Welcome to DiNapoli AI
DiNapoli AI introduction
Project DiNapoli AI was launched in late 2019 with its mission, to employ artificial intelligence to support trading strategies based on DiNapoli support and resistance Levels. This Project is entirely developed in Poland by technology specialists and Polish authorized DiNapoli experts. The tools and solutions are designed to aid the global DiNapoli trading community.
At the core of the project are two disruptive technologies: cloud computing and artificial intelligence. Since 2020, we have managed to achieve a strong collaboration between actual traders and the technicians that understand AI. We work together as a team. This project received no external funding. The tools and solutions were made by traders for traders.
Role of technology
Everything is developed in the cloud environment where our artificial intelligence code scans worldwide financial markets. A dedicated team of data center engineers maintain and monitor the cloud environment on a daily basis. All data generated in the cloud is protected against accidental loss, leakage, and unauthorized access.
The Railroad Track (RRT) weekly report (paid subscription)
US stocks, commodities and forex
The first commercial spin off from the DiNapoli AI project is the location of RRT patterns, a pattern detailed in Chapter 6 of "Trading with DiNapoli Levels". All RRT patterns are potential trading ideas. A subscription is available for those who are interested in trading DiNapoli's directional indicators. The RRT is among the most powerful of all DiNapoli patterns. Patterns are scanned on US stocks, commodity markets and Forex, as well as Polish issue stocks on the Warsaw Stock Exchange.
Our reports contain RRT patterns in terms of their shape and fundamental background. Subscribers can choose from a variety of proposed RRT patterns taking into consideration their own trading preferences, current market view, and individual experience. For beginners, it is a good opportunity to gain new skills in recognizing RRT patterns in the market.
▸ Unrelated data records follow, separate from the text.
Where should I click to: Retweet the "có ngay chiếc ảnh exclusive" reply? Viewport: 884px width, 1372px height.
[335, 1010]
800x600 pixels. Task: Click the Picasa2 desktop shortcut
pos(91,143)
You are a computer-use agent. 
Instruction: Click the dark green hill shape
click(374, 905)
Again, these patterns are among the most powerful of DiNapoli Directional indicators.
How it works - connecting the dots
1. OHLC / EOD market data are downloaded into cloud
2. OHLC ticker data are transformed into a bar chart
3. The chart is transformed into a matrix (an array of numbers)
4. The Matrix is entered into the neural network for the analysis process
5. The neural network evaluates the data to determine if the RRT pattern is present.
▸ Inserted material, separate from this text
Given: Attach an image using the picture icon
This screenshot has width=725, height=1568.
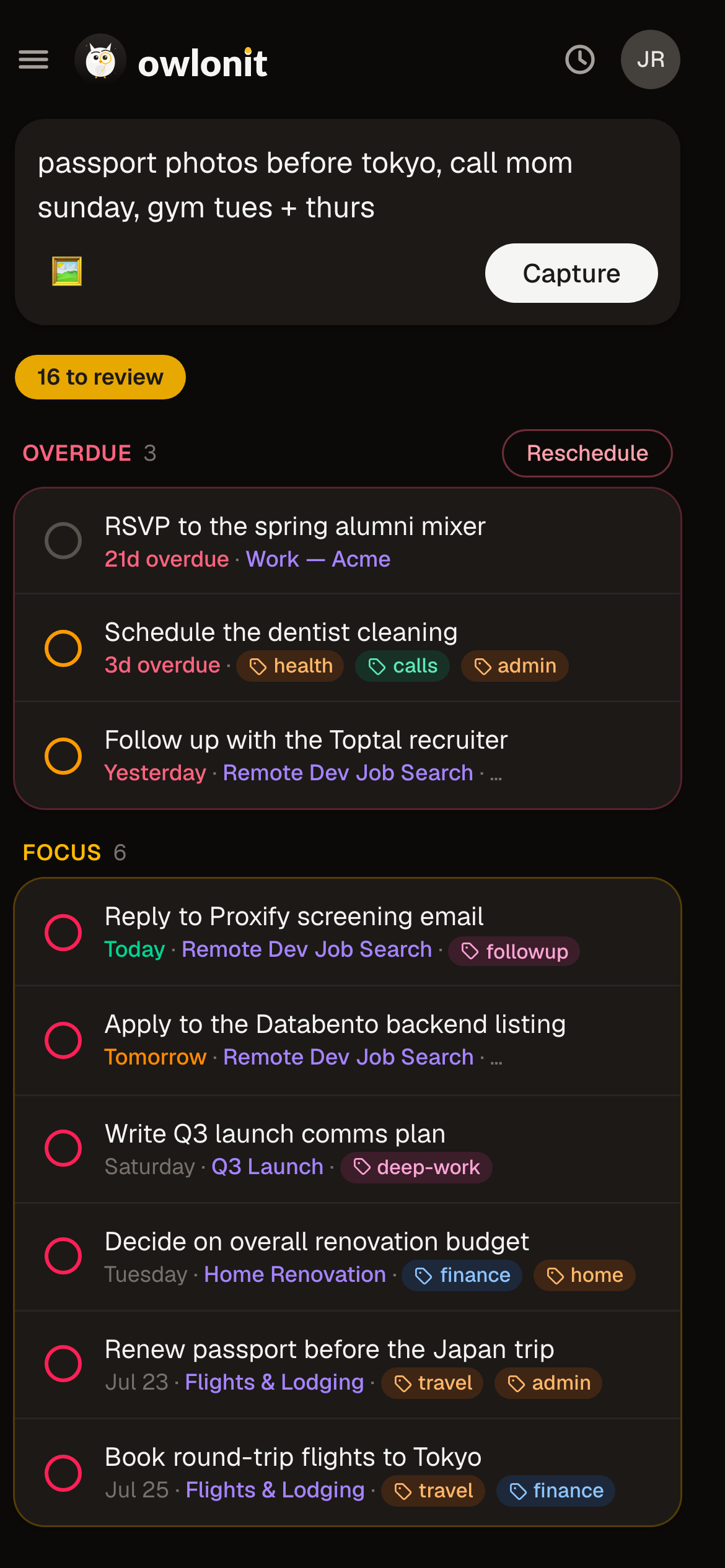Looking at the screenshot, I should [67, 271].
6. All instruments with a high RRT probability go into a preliminary report
7. The team of Polish DiNapoli experts conduct an analysis based on the AI findings
8. All instruments selected by DiNapoli experts (RRT patterns) go into the final report.
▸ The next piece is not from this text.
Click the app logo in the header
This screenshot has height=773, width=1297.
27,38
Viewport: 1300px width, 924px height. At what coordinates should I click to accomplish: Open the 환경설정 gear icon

Watch a real time example trade on Alibaba stock trade ( BABA )
What are our future plans for this project?
During the first year of our project we have managed to build a sophisticated AI RRT scanner in the cloud. Currently we are continuing the training process of the neural network to optimize RRT recognition. Simultaneously, we are using machine learning techniques to find unique traits attempting to ascertain improvements in the directional indicators first developed by Joe DiNapoli throughout his long trading career.